Represents a CMIP7 dataset request.

Since CMIP7 data is not yet available on ESGF, this class fetches CMIP6 data and converts it to CMIP7 format using convert_cmip6_dataset().

The facets use CMIP7 naming conventions (e.g., variant_label instead of member_id).

Source code in packages/climate-ref-core/src/climate_ref_core/esgf/cmip7.py
class CMIP7Request:
    """
    Represents a CMIP7 dataset request.

    Since CMIP7 data is not yet available on ESGF, this class fetches
    CMIP6 data and converts it to CMIP7 format using convert_cmip6_dataset().

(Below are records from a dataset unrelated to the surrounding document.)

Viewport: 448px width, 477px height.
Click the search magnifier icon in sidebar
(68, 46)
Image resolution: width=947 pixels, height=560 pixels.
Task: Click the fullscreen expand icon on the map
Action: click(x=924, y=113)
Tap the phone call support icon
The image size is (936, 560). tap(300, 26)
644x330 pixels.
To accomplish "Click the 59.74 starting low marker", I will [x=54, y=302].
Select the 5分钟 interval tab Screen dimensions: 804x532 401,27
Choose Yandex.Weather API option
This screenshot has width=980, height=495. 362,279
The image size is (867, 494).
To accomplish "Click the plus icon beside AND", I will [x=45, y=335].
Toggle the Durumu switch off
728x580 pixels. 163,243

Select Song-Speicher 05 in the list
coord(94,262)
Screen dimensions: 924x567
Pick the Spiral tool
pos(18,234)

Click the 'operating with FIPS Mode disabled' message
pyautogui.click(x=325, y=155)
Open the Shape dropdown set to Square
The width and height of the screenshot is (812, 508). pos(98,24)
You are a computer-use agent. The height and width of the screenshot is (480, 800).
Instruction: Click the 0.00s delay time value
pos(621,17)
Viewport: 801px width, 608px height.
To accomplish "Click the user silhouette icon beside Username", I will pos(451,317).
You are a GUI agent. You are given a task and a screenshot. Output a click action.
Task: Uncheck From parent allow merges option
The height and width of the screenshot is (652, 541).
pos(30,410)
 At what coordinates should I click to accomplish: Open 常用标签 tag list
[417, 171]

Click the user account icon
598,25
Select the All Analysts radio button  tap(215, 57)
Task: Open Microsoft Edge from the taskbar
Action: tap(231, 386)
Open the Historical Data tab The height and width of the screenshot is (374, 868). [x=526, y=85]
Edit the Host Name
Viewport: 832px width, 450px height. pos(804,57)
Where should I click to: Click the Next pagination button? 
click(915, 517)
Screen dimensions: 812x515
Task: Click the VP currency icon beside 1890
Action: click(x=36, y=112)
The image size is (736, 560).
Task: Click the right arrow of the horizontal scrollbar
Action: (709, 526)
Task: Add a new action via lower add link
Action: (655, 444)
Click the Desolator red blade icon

    The facets use CMIP7 naming conventions (e.g., variant_label instead of member_id).
    """

    source_type = "CMIP7"

    # Map CMIP7 facets to CMIP6 facets
    facet_mapping: ClassVar[dict[str, str]] = {
        "variant_label": "member_id",
    }

    # CMIP7-only facets that should not be passed to CMIP6 ESGF searches
    cmip7_only_facets: ClassVar[set[str]] = {
        "branded_variable",
        "region",
    }

    available_facets = (
        "activity_id",
        "institution_id",
        "source_id",
        "experiment_id",
        "variant_label",  # CMIP7 name for member_id
        "variable_id",
        "grid_label",
        "frequency",
        "table_id",  # Used for mapping to CMIP6
        "version",
        "region",
        "branded_variable",
    )

    def __init__(
        self,
        slug: str,
        facets: dict[str, Any],
        remove_ensembles: bool = False,
        time_span: tuple[str, str] | None = None,
    ):
        """
        Initialize a CMIP7 request.

        Parameters
        ----------
        slug
            Unique identifier for this request
        facets
            CMIP7 search facets (e.g., source_id, variable_id, variant_label)
        remove_ensembles
            If True, keep only one ensemble member per model
        time_span
            Optional time range filter (start, end) in YYYY-MM format
        """
        self.slug = slug
        self.facets = facets
        self.remove_ensembles = remove_ensembles
        self.time_span = time_span

        # Create corresponding CMIP6 facets
        self._cmip6_facets = self._convert_to_cmip6_facets(facets)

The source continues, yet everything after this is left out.